━━━ Data for review

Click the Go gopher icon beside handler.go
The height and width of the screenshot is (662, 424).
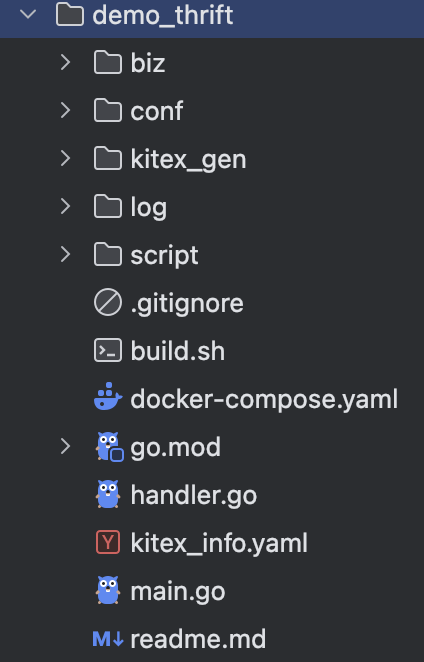tap(108, 494)

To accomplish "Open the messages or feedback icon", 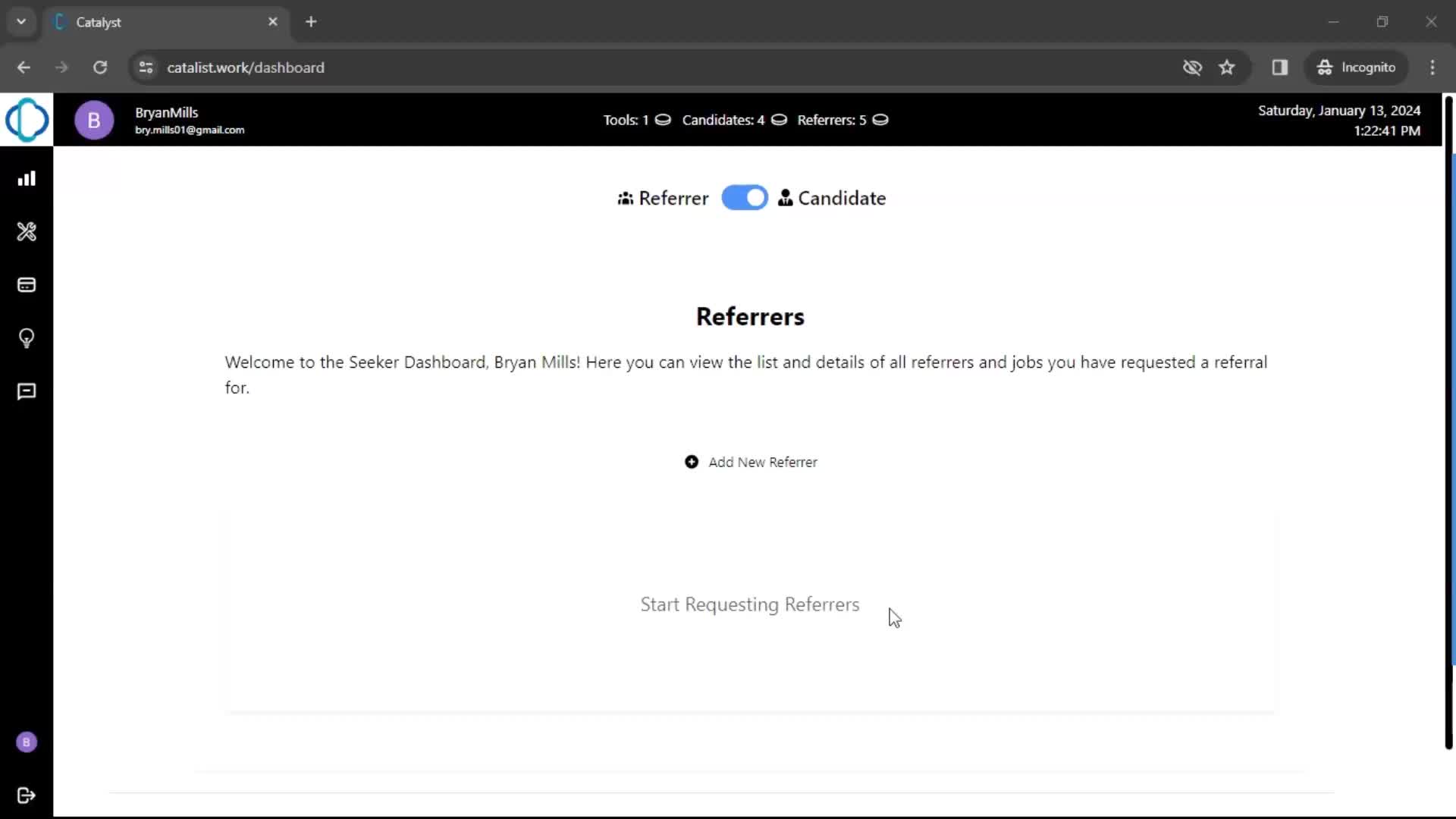I will point(27,391).
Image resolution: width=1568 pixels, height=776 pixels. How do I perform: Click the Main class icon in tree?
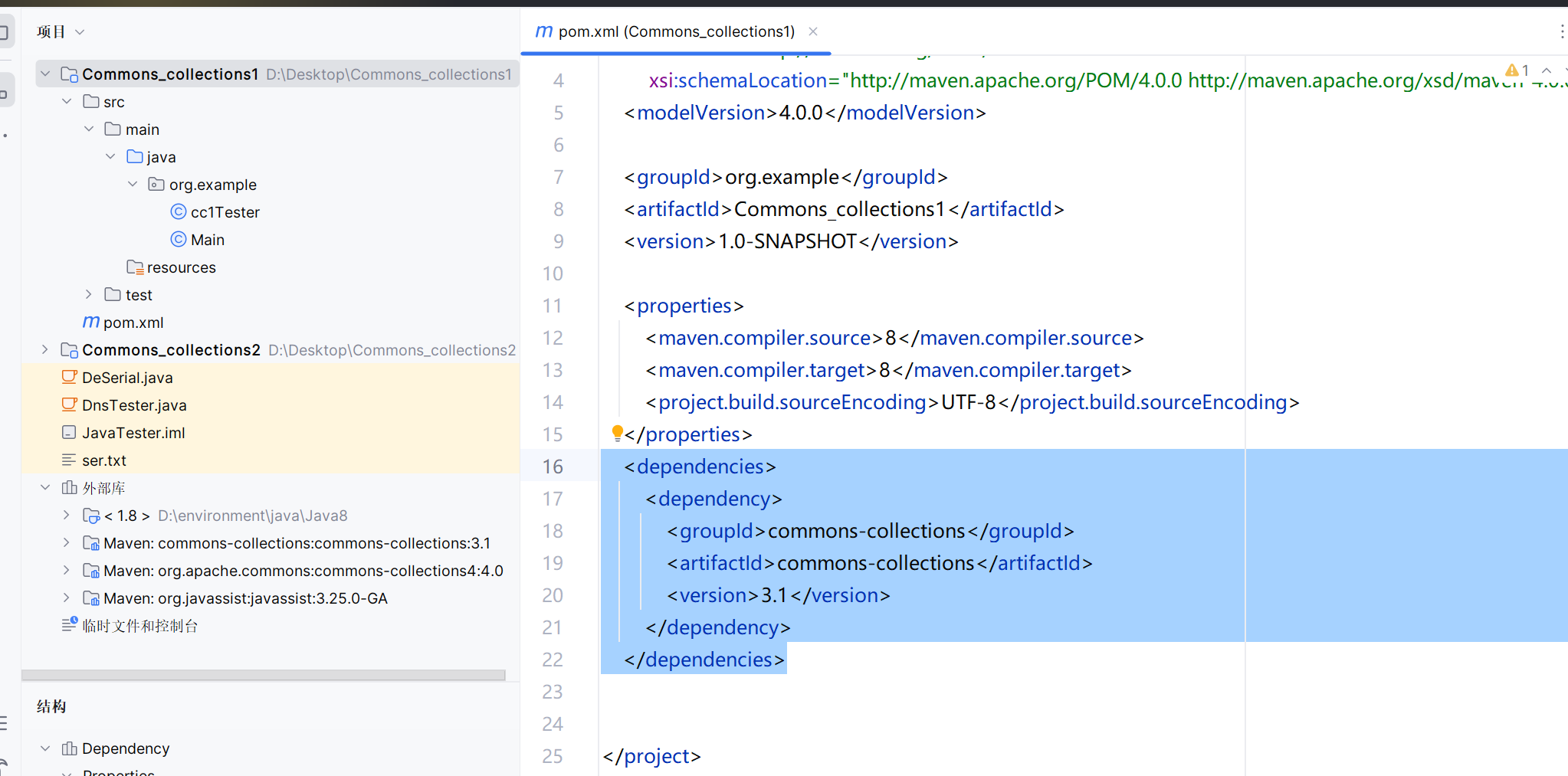[179, 239]
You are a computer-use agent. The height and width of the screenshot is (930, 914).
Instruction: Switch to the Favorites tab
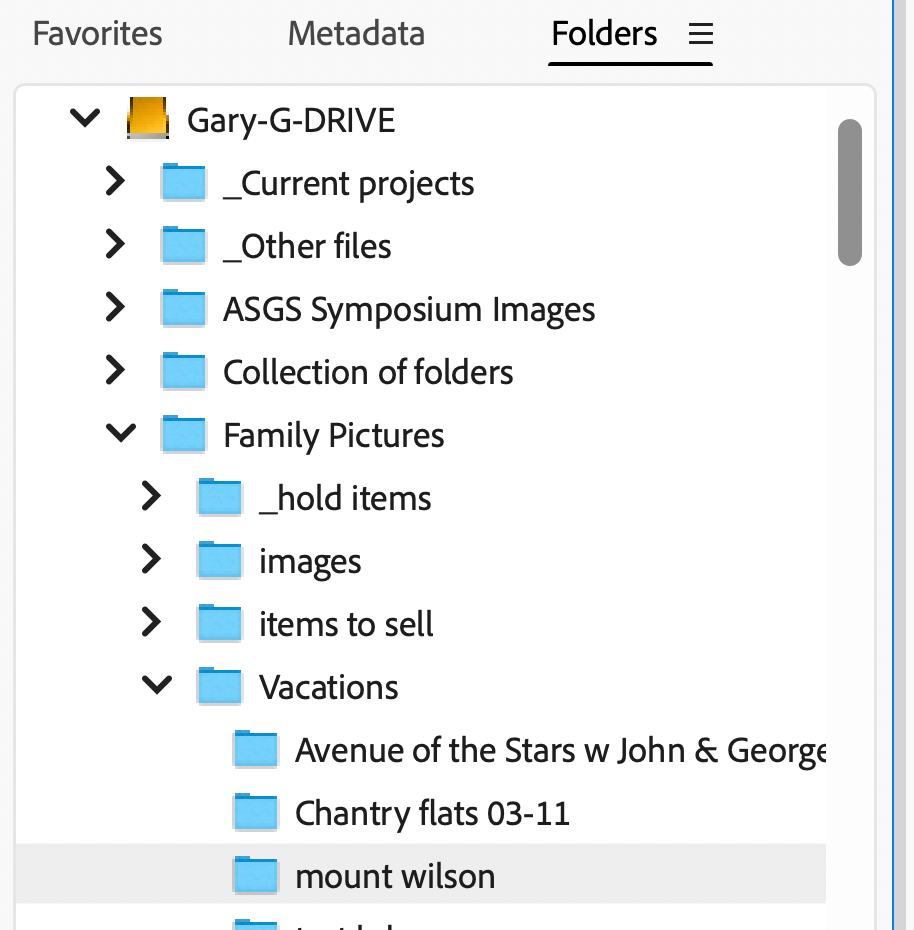point(96,34)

━━━━━━

The answer must be an exact copy of the lines from the one that holds "Image resolution: width=1568" through the end of the data, both included, with no pictures.

Image resolution: width=1568 pixels, height=776 pixels. How do I perform: Click the Main class icon in tree?
[179, 239]
You are a computer-use agent. The height and width of the screenshot is (930, 914).
Instruction: Switch to the Favorites tab
point(96,34)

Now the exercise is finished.